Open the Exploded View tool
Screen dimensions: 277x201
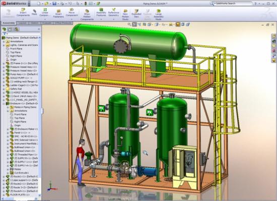click(136, 14)
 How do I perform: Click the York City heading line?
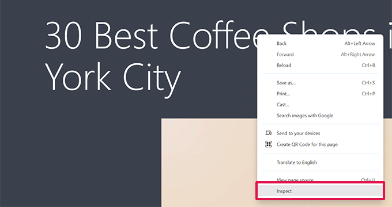[x=112, y=77]
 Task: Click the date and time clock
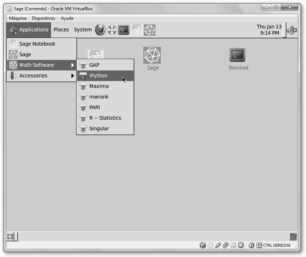click(x=269, y=30)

-=-=-=-=-

WHAT IS EXPECTED
Print, exactly and only, the lines running from the line with "How do I perform: Click" through the last line of the data, including both. Skip any picture.

EXERCISE SOLUTION
 How do I perform: Click the York City heading line?
[x=112, y=77]
 Task: Click the date and time clock
click(x=269, y=30)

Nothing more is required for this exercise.